Venture investment in the cleantech sector fell 41% worldwide during the first quarter of 2009 when compared to the previous quarter, to $1 billion. The average amount of financing in each round has also fallen, from $20 million in the third quarter of 2008 (which was when clean-tech investing over all peaked at $2.6 billion) to $12.3 million in Q1 ’09.
Now that you’ve read that, take a deep breath. I don’t want anyone to start to panic and spout off about the end of venture capital or cleantech investing. Remember that we’re in the worse economic downturn in decades and that all markets, public and private, are down. Too many people (including far too many ex-bankers that got into PE/VC only during the boom times) are sounding off about the death of every form of private equity or venture capital investment. Rubbish!

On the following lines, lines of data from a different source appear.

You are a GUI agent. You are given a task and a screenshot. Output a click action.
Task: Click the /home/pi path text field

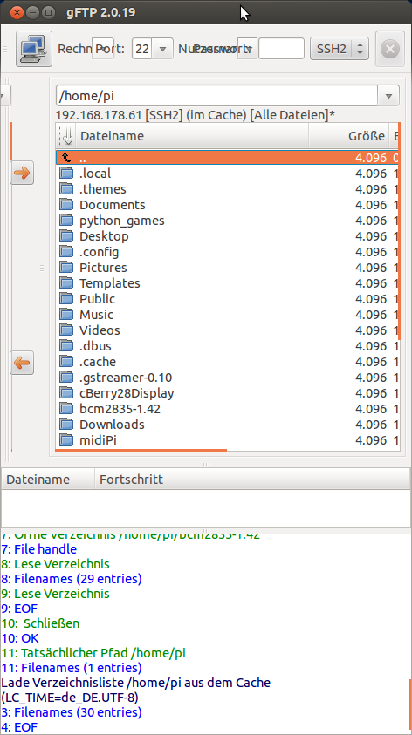pyautogui.click(x=216, y=96)
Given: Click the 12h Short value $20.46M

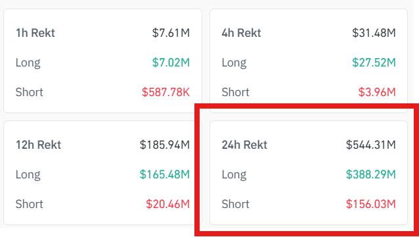Looking at the screenshot, I should (x=168, y=204).
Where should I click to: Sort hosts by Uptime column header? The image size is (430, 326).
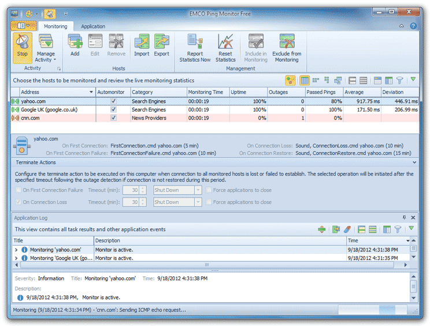point(247,92)
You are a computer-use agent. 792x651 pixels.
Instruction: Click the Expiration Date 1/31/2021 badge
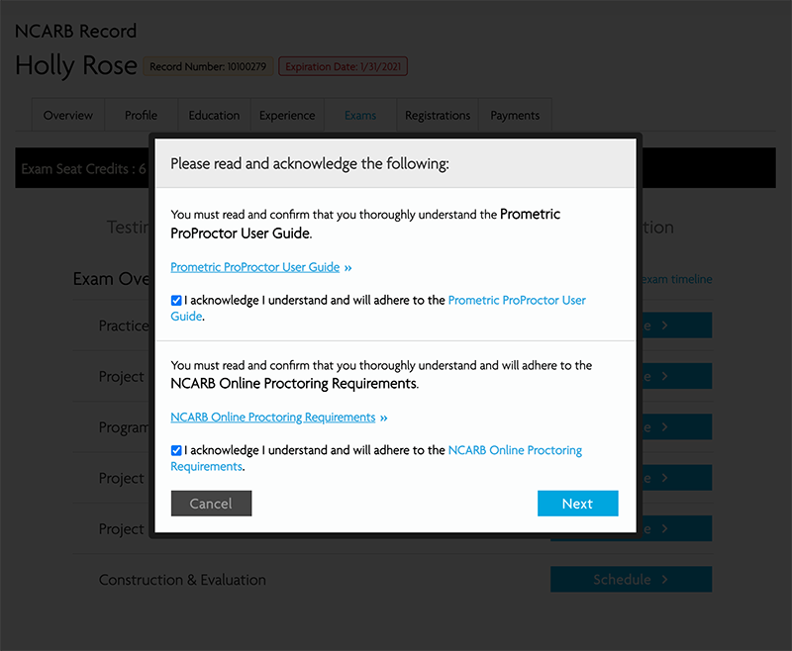click(343, 66)
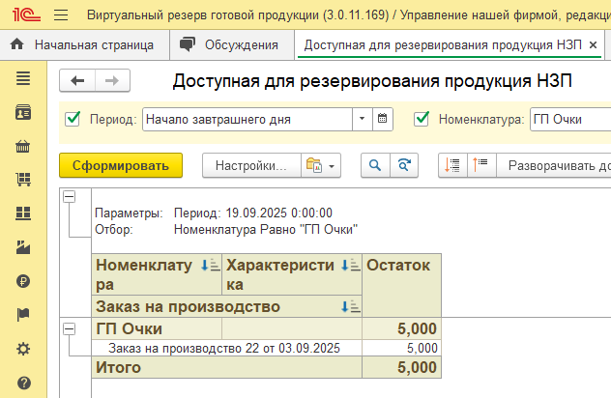Open the main hamburger menu in title bar
611x398 pixels.
coord(61,15)
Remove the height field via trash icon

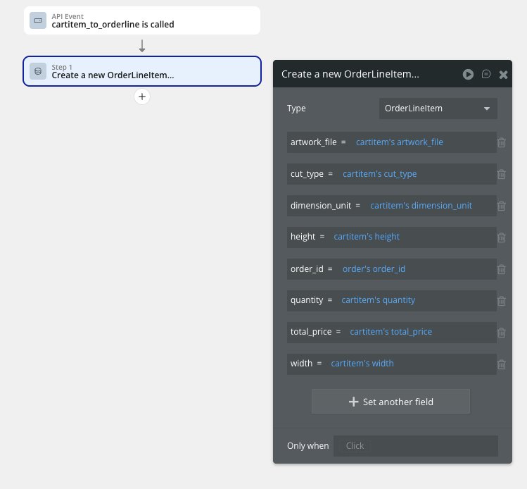tap(502, 237)
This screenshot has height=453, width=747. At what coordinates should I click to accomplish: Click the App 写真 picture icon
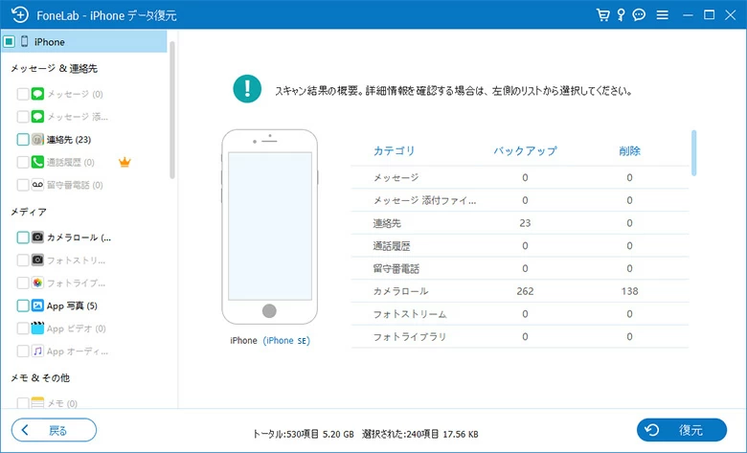37,306
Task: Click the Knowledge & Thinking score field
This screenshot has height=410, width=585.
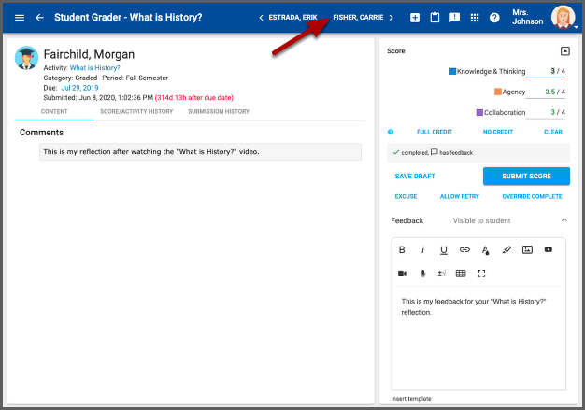Action: click(539, 71)
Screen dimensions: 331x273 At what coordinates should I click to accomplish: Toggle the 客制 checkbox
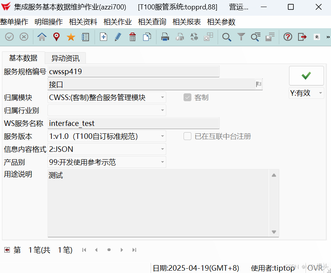click(x=187, y=97)
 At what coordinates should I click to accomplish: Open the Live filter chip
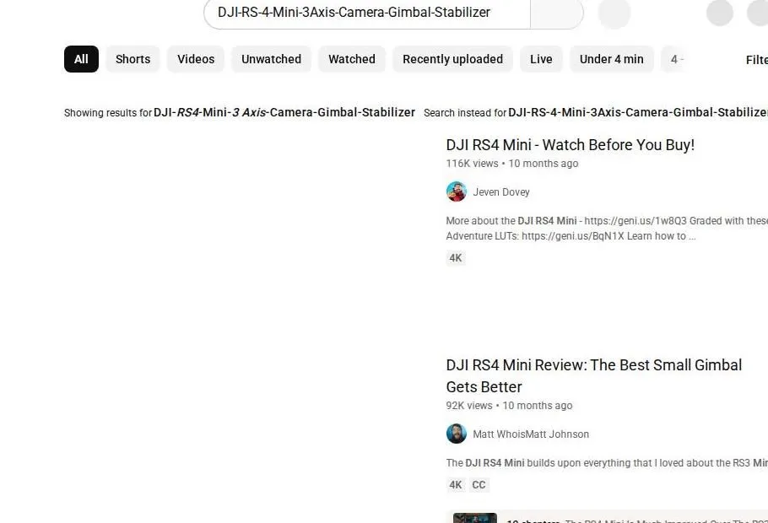click(x=541, y=59)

Things will change, but cleantech as an investment category is here to stay (and remember that cheap oil won’t last forever).
Plus governments are getting in on the game, which can be seen in a new report co-authored by economist Lord Nicholas Stern to be presented at the G20 Summit in London later this week estimates that almost $400 billion of the roughly $2.6 trillion in economic stimulus allocations announced so far by G20 nations are earmarked for clean technologies such as renewable energy, improved electrical grids and cleaner cars.
Anyway, back to the facts of the Cleantech Group report: Broken down by geography North America accounted for 68% of the Q1 ’09 Cleantech investment total, while Europe and Israel accounted for 28%, China 2% and India 1%.
By sector solar companies again garnered the most attention, capturing $346 million, or more then one-third of the quarter’s total venture investment. Biofuels raised $96 million, followed by the advanced batteries and electric vehicle subsectors, which raised $94 million and $78 million respectively.